DIRECTION:
Answer these questions from the piece on marriage:
1. Where on his body did the husband grow a wart?
2. What did a friend from church recommend as a cure for warts?
3. At what age did the writer say she would dye her hair white?

##### SOURCE DOCUMENT

Marriage. The very word can make a person smile, cringe, or cry. Marriage has brought some of us to our knees. Whether out of loneliness as we desire it, or because we have been heart broken at the loss of it, or as we plead for strength to endure it. And perhaps there are some -hopefully not too few- who are humbled to their knees out of gratitude that they still have it.
Our younger, ignorant, but very much in love conversations went something like this:
Him: “I want to grow old with you. I bet you’d be cute with gray hair.”
Me: “I probably won’t go gray. But I’ll dye it white when I turn 50!”
Him: “What if I grow a wart on my face? Will you still love me?”
Me: “Well, I suppose I’d have to. But do I have to look at it?”
Him: “Yes. And kiss it.”
Me: “No way! Get it removed dude!”
We laughed and held each other. I secretly hoped he’d never grow a wart.
A few years passed. We had a baby boy. Time went on and…he grew a wart. Not on his nose (phew!) but on his hand. It was so random! Where do these things come from? And isn’t he too young for warts? A dear friend that we went to church with told us about the ultimate cure for warts: duck tape! It did the trick.
I share this silly little experience because my epiphany was that life just isn’t what we think it is going to be. Over the years I have come to understand and find humour in the saying “Well that didn’t go as planned!”
Many years before I found my husband I was engaged to someone else. I remember that after our breakup I had told a friend that I felt like I was going through a divorce and he took the children we were supposed to have away from me. Now as I think about my own words I say; How ridiculous! What a stupid thing to say! DIVORCE?!?! What a heavy word for a relationship that was incomparable to MARRIAGE! Surely any idiot would know that MARRIAGE is more than a few hours of dating a week and a few phone calls (or nowadays texts). The heartache I felt back then was real, but it would be like a shallow pond in comparison to the deep oceanic devastation I would feel if I were to ever lose my husband.

##########
##### INFORMATION PROVIDED

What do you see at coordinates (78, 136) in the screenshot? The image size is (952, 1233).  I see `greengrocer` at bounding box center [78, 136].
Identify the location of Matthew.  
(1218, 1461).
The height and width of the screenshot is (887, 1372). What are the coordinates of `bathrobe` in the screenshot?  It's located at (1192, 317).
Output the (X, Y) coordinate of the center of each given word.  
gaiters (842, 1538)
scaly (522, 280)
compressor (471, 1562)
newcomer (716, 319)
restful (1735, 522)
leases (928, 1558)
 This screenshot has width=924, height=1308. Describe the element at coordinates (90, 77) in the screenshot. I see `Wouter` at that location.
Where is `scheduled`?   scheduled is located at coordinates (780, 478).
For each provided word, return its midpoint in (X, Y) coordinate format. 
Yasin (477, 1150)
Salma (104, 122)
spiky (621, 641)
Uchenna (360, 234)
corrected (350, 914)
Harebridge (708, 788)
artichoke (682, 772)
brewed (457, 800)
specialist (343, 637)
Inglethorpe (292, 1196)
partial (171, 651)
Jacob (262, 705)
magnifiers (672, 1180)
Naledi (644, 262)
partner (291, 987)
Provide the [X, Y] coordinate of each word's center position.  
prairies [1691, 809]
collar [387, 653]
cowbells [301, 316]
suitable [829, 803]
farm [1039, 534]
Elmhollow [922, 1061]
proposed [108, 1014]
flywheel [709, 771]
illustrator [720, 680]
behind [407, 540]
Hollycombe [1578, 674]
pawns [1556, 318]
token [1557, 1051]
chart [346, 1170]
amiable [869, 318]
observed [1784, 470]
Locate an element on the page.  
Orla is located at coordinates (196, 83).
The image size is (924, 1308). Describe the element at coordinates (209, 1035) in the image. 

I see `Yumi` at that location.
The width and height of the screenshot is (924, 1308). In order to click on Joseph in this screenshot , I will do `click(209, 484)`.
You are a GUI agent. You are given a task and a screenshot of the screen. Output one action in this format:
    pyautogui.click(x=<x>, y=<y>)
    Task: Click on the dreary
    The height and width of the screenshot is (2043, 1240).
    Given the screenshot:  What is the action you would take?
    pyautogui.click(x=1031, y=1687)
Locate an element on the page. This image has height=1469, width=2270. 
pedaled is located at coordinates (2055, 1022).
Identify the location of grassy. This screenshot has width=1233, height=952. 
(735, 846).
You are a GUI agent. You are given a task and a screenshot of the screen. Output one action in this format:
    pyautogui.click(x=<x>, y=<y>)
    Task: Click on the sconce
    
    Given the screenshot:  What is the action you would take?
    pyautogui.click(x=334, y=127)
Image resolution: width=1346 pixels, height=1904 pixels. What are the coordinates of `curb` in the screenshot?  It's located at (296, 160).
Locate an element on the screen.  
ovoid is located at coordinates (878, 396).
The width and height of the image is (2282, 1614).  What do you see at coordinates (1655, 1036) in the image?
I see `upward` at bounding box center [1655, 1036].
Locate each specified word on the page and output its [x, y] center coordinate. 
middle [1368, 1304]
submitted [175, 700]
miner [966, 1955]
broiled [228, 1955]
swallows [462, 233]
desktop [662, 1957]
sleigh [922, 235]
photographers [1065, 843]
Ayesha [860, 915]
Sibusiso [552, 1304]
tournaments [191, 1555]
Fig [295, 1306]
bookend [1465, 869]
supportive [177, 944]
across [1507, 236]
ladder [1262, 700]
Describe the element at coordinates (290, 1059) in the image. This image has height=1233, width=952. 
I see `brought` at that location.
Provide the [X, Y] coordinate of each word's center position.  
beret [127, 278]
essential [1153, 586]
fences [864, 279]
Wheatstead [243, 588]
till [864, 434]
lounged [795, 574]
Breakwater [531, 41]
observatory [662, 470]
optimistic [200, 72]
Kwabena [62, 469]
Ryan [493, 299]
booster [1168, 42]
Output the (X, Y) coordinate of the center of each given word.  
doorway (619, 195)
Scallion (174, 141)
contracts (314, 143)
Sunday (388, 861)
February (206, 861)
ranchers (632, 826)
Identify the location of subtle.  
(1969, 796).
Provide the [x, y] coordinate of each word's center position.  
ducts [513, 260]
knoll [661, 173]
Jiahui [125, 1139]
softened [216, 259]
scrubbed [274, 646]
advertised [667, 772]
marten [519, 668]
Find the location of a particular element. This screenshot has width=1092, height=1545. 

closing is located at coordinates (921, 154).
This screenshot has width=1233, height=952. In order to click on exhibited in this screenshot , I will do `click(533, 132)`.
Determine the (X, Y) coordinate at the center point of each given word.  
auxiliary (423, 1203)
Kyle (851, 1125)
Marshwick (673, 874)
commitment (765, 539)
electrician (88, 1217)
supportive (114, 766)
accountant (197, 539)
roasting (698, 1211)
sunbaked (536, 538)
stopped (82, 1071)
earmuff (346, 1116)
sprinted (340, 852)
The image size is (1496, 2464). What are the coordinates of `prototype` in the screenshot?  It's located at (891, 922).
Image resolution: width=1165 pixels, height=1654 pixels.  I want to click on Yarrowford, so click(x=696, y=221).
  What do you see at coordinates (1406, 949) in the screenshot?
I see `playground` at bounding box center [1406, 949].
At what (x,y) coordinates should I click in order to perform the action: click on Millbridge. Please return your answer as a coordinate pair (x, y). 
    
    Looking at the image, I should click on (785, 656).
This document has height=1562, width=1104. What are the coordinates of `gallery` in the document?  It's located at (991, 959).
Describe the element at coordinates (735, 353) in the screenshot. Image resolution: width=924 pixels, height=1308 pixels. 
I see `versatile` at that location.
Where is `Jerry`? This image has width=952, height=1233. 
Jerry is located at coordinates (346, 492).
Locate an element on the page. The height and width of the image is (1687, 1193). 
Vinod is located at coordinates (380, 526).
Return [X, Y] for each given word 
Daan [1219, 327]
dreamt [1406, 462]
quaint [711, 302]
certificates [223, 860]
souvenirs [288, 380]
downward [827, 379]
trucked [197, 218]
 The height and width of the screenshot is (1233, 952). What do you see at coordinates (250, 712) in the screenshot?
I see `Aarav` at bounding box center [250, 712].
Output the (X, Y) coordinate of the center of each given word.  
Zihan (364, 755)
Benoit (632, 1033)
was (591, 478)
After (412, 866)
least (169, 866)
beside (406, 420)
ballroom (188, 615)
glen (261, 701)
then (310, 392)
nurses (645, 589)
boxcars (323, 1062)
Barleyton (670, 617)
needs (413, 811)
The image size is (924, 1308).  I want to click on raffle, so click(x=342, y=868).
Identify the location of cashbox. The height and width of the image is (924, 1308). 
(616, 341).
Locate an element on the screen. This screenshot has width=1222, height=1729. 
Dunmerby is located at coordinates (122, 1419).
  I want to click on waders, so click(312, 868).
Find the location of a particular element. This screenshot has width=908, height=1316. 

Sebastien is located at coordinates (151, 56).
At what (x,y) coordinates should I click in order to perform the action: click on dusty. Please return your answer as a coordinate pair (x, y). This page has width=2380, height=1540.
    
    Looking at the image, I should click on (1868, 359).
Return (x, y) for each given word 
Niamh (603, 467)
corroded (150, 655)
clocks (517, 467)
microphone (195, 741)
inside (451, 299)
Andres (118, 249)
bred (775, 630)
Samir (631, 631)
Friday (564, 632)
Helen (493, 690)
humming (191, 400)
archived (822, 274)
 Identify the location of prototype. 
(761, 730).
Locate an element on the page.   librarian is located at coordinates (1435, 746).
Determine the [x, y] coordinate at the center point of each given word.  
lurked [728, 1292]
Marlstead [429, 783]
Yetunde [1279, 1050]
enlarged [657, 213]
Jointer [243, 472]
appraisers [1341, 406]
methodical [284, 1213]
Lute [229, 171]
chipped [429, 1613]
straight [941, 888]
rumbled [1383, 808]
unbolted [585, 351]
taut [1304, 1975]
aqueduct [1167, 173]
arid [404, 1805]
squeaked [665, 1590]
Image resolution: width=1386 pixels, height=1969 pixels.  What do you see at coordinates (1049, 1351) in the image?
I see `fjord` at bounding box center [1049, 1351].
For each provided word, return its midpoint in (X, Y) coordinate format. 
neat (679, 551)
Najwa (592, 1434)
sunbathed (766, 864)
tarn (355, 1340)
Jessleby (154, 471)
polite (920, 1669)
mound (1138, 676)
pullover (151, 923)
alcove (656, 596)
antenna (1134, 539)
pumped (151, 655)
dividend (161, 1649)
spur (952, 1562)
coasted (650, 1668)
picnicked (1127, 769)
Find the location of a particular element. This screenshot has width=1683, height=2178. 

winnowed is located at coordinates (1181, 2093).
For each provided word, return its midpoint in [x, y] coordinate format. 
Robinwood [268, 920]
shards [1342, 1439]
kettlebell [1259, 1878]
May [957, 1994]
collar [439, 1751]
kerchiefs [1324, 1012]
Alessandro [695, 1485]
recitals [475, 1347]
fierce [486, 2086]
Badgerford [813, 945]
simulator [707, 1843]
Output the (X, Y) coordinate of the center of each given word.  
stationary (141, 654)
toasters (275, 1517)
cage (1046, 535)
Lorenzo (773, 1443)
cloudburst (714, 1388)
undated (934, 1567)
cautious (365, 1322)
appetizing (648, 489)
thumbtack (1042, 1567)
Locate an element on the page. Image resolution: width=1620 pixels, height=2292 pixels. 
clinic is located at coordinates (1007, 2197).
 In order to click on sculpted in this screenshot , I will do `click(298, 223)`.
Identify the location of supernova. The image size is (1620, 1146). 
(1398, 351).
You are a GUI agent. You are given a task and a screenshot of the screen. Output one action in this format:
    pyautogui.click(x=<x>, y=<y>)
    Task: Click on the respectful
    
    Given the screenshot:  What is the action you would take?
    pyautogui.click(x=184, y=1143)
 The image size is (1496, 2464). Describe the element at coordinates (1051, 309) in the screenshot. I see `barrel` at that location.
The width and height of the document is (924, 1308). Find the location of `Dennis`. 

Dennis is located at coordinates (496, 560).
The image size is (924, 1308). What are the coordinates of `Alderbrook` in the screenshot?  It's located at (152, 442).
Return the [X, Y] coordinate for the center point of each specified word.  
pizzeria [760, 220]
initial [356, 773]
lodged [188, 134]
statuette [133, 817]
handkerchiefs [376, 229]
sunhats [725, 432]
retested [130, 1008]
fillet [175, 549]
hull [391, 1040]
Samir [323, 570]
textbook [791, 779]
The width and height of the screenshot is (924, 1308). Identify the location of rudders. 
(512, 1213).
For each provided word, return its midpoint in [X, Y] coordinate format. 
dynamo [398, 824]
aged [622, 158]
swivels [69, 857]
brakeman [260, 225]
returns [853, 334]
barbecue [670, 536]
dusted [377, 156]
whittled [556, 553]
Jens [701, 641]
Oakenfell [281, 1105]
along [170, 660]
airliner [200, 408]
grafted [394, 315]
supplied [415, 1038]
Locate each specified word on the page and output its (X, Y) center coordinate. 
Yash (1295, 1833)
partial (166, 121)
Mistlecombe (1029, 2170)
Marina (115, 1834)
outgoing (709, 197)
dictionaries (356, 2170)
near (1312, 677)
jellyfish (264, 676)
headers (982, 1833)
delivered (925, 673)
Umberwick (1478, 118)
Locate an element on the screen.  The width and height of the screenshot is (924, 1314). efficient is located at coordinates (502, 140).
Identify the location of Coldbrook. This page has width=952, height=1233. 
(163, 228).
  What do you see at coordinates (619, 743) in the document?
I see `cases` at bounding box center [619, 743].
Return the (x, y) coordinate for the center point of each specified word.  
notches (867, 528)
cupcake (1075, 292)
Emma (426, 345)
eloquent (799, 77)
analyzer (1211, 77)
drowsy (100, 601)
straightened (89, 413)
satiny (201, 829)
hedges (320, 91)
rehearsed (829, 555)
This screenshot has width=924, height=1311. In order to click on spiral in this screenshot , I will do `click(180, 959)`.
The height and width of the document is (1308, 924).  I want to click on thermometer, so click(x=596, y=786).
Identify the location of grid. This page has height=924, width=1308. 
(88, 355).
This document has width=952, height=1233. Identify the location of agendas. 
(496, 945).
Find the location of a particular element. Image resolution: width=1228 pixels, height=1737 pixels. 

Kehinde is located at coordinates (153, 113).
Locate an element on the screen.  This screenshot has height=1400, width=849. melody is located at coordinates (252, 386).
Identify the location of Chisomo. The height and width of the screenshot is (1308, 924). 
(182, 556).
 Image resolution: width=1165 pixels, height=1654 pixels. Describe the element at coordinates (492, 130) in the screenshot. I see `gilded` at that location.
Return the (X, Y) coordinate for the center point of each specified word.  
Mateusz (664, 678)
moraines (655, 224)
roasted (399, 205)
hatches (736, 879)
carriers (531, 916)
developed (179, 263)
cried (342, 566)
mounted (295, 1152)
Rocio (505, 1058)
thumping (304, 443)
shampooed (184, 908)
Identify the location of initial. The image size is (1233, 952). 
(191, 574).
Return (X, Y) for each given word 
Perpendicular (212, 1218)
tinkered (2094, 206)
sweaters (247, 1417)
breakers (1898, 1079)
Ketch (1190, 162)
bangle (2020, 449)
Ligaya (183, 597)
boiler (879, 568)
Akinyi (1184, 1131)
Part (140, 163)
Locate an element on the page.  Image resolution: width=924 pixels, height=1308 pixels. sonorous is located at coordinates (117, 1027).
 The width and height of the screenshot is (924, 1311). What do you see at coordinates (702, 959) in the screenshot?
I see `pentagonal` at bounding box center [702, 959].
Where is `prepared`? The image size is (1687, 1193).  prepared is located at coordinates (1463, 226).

##########

ANSWER TO THIS PROBLEM:
1. On his hand.
2. Duck tape.
3. 50.